Nei quarti il portiere irlandese Corcoran ha respinto il penalty dell'olandese Redan, ma ha rimediato la seconda ammonizione per movimento anticipato

18 maggio 2018

In una rassegna dove la correttezza non è mai venuta meno, dove lo spettacolo è sempre stato garantito dai giovani protagonisti, uno spicchio di palcoscenico l’ha voluto anche lui, l’arbitro ceco Zbynek Proske, che i suoi capi hanno ritenuto all’altezza per dirigere il quarto di finale tra Olanda e Repubblica d’Irlanda.
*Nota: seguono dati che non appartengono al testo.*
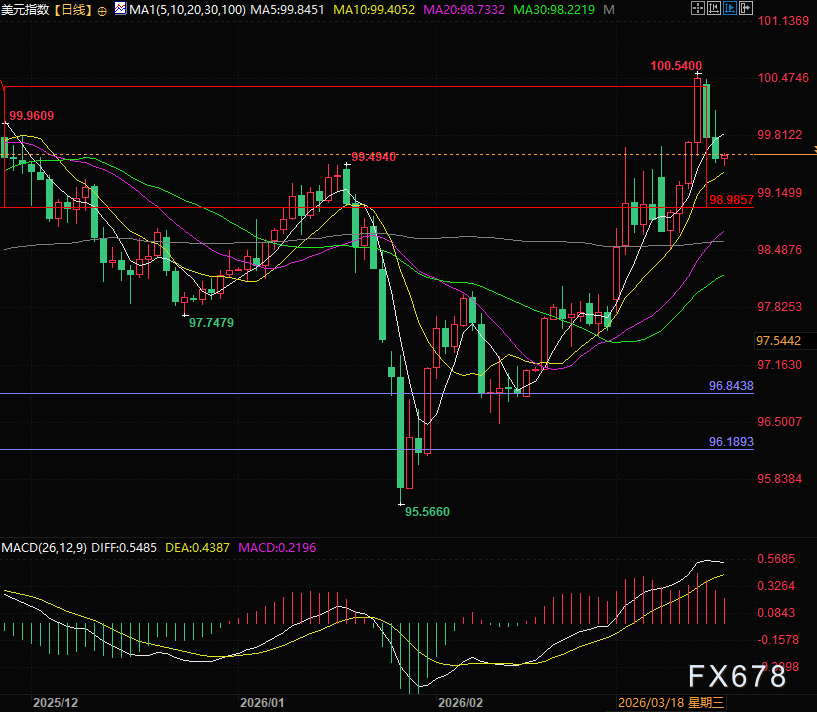Click the axis-to-start chart icon
The image size is (817, 712).
click(x=714, y=8)
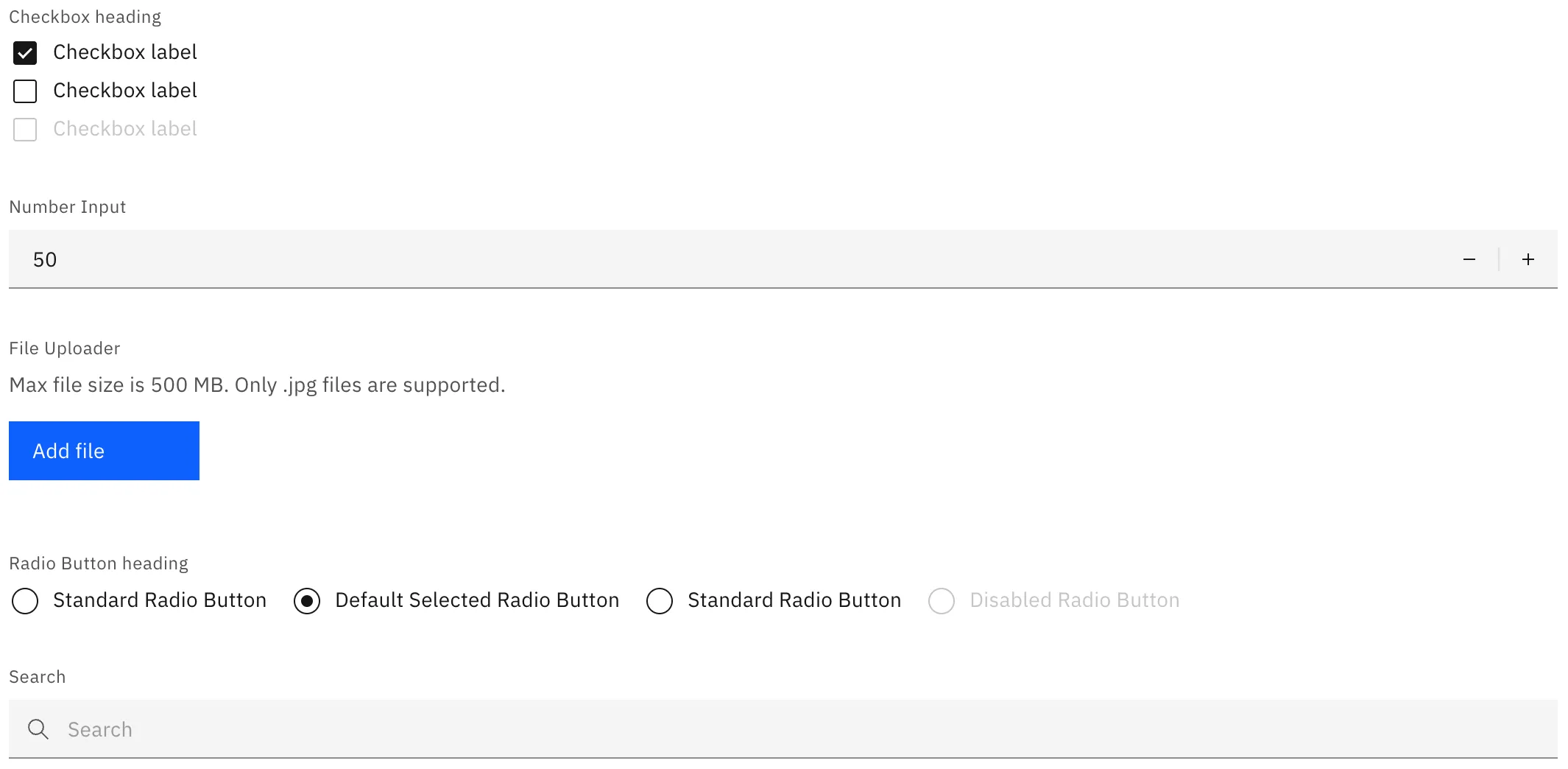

I tempi regolamentari erano terminati sul punteggio di 1 – 1 e le due squadre stavano calciando i calci di rigore. Anzi, erano sul punteggio di 4 – 4 con il capitano olandese Redan sul dischetto per l’ultima conclusione dagli 11 metri (l’Irlanda aveva sbagliato il primo con Idah). Il tiro partiva forte e a mezz’altezza sulla destra del portiere Corcoran che, mossosi forse un po’ prima, riusciva a respingere. Grande la festa degli irlandesi (e dello stesso Corcoran) per aver rimesso la qualificazione in bilico. A questo punto entrava in scena Proske che sbatteva in faccia al portiere un cartellino giallo per essersi mosso in anticipo, seguito immediatamente da quello rosso, visto che, durante i tempi regolamentari, era già stato ammonito. Corcoran se ne andava piangendo e il suo posto veniva preso da Mc Entree, un giocatore di movimento, che nulla poteva contro la conclusione bis di Redan. Olanda in semifinale, Irlanda a casa e Proske sul libro dei record visto che non abbiamo memoria di un precedente analogo. Logica vorrebbe che questo fosse stato il suo ultimo atto ufficiale con un fischietto in bocca, anche se, dalle parti di Collina, abbiamo visto che certe “regole” non contano.